Questions from replicating Latent Dirichlet Allocation work

I have been trying to do some LDA (Blei, D.M., Ng, A.Y., Jordan, M.I., 2003. Latent Dirichlet allocation. J. Mach. Learn. Res. 3, 993–1022.) work, and getting odd results, so I am trying to replicate using PyMC3 and MCMC (because I don’t understand Variational Inference well – it seems like magic to me).

Since I was getting such odd results, I decided to replicate the model for AP articles that is available here: GitHub - blei-lab/lda-c: This is a C implementation of variational EM for latent Dirichlet allocation (LDA), a topic model for text or other discrete data.

For that, I developed the following PyMC3 model:

with pm.Model() as model:
    #alpha = pm.Data("α", np.ones(K))
    alpha = np.ones(K)
    # beta_prior = pm.Data("β0", np.ones((1, V)))
    beta_prior =  np.ones((1, V))
    doc_num = pm.Data('i', df['Document'])
    theta = pm.Dirichlet("θ", a=alpha, shape=(D, K)) # topic probabilities
    beta = pm.Dirichlet("beta", a=beta_prior, shape=(K, V)) # word probabilities by topic
    comps = pm.Categorical.dist(p=beta, shape=(K, V))
    w = pm.Mixture("w", w=theta[doc_num], comp_dists=comps, observed=df['Word'])

[I tried building a simpler model without using `pm.Mixture`, but it just blew the stack on even a very beefy server with the stack size expanded by a factor of 4.]

This model is excruciatingly slow to sample, and gives me a bunch of divergences to boot.

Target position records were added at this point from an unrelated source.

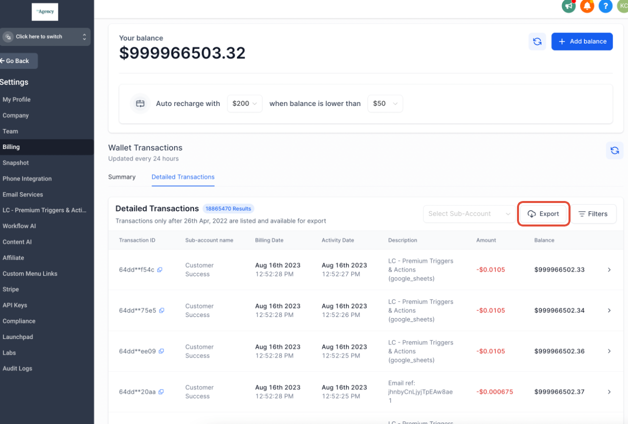
Task: Copy transaction ID 64dd**20aa
Action: pyautogui.click(x=161, y=392)
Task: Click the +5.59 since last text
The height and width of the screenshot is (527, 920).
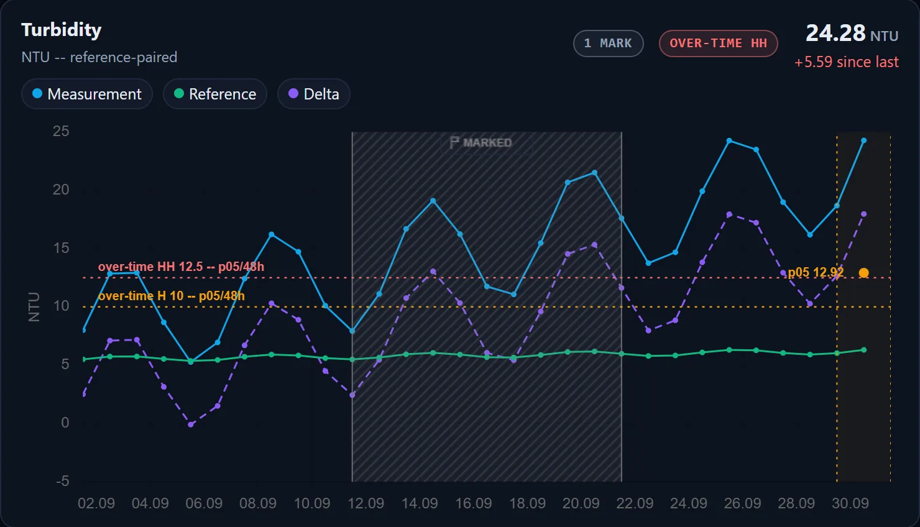Action: pos(846,62)
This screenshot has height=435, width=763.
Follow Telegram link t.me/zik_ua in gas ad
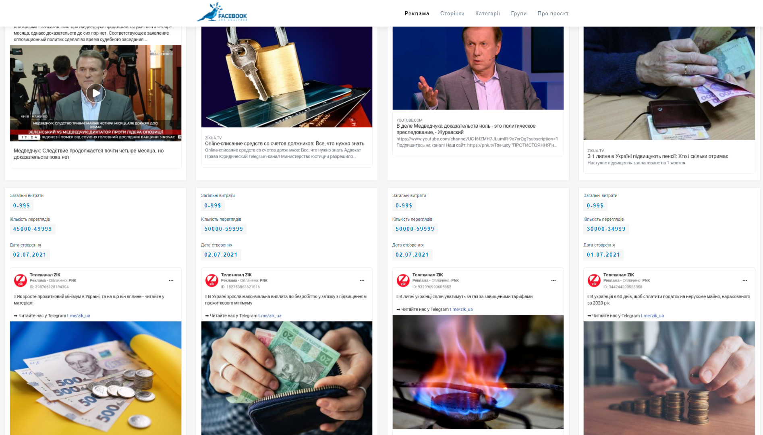(x=461, y=309)
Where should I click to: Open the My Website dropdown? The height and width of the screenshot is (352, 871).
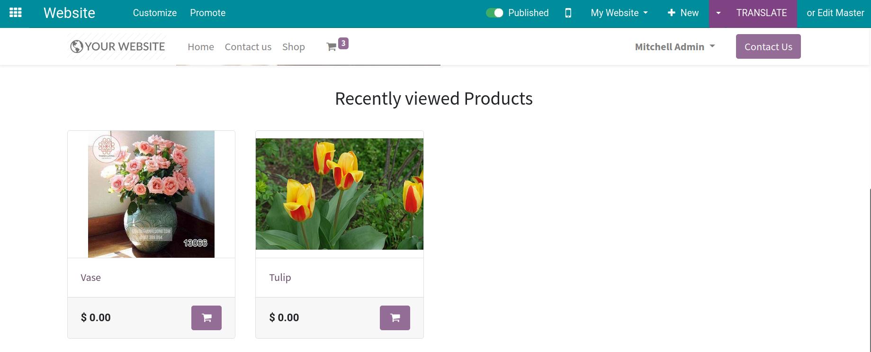click(619, 13)
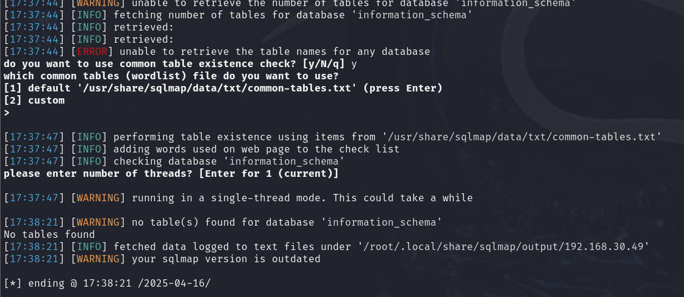Click 'performing table existence' log line
Image resolution: width=684 pixels, height=297 pixels.
pos(333,137)
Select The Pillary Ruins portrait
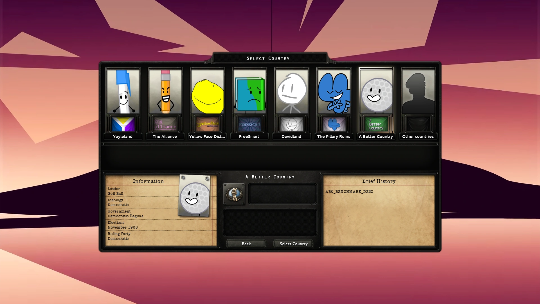 334,91
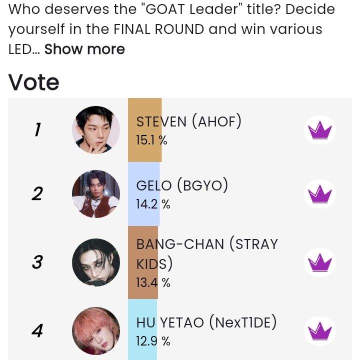Screen dimensions: 360x360
Task: Click HU YETAO's pink-haired avatar
Action: pyautogui.click(x=96, y=331)
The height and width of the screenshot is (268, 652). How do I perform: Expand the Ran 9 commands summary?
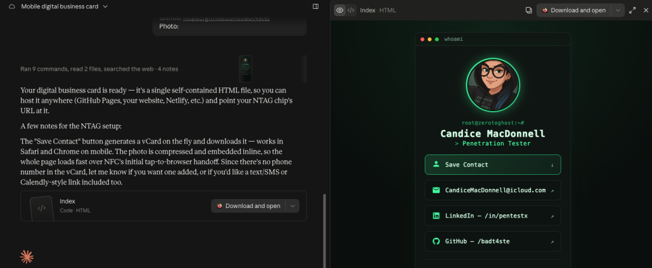[99, 69]
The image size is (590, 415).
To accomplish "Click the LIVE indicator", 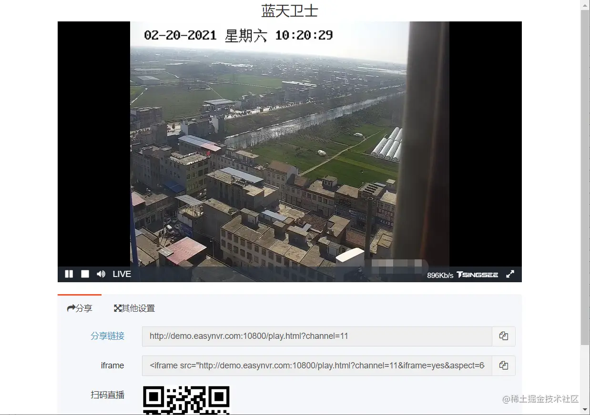I will coord(122,274).
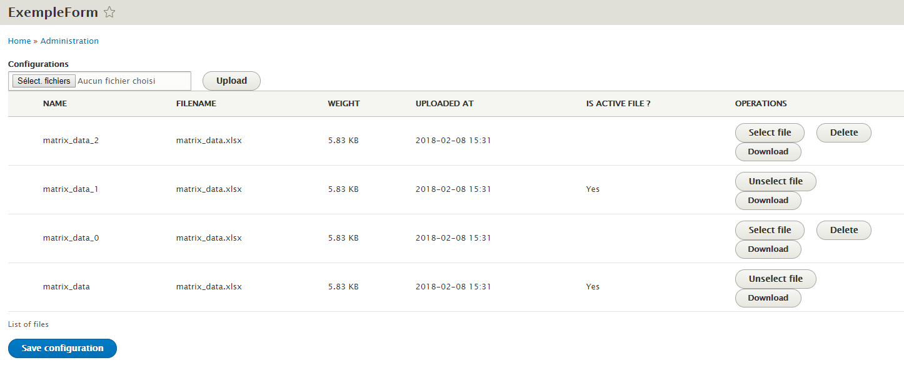The image size is (904, 380).
Task: Open the Administration breadcrumb link
Action: point(69,41)
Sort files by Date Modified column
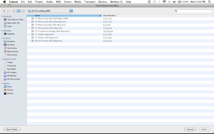This screenshot has height=134, width=214. (109, 16)
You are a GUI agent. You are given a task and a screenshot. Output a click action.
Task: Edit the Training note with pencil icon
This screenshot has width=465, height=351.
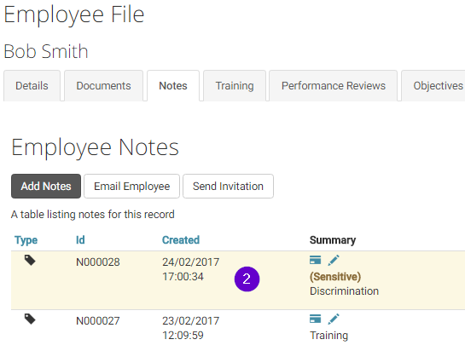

I was hoping for some general advice/answers:

  1. The vocabulary is relatively large (approximately 10K entries, so the categorical distribution is 10K wide) and the number of observations is also pretty large (389,701). Question: is this just more than I should expect PyMC3 to handle?

  2. Is there something I could do to the way the model is structured to speed up the sampling? Is the number of observations causing the gradient computation to be just too expensive?

  3. Any guidance in choosing the priors for α and β? I can’t say for certain, but I was wondering if the divergences might be coming from poor choices of prior. By using 1 as the parameter for the p(word|topic) prior, I am making the claim that the different topics smear the probability mass across the whole vocabulary, instead of being more clumpy. But I don’t have any intuition about how and how far I might drop that prior to get something more reasonable. I don’t see any reason to change the α prior, since there doesn’t seem to be any a priori reason to expect that the topics will be distributed unevenly across the papers. I’d welcome suggestions, or pointers to the literature with discussion about priors for Dirichlet distributions (especially since this is effectively Google-proof – any query I can come up with just gives me Dirichlets as priors, not priors for Dirichlets!).

Oh, OK, duh, I see: the system is saving a full array of topic x word probabilities for each entry in the trace, or about 30 MB/sample.

As a Python programmer, I know the value of everything, and the cost of nothing!

Keeping the full trace in memory is obviously never going to work for something as big as this.

Still curious about the Dirichlet priors, though.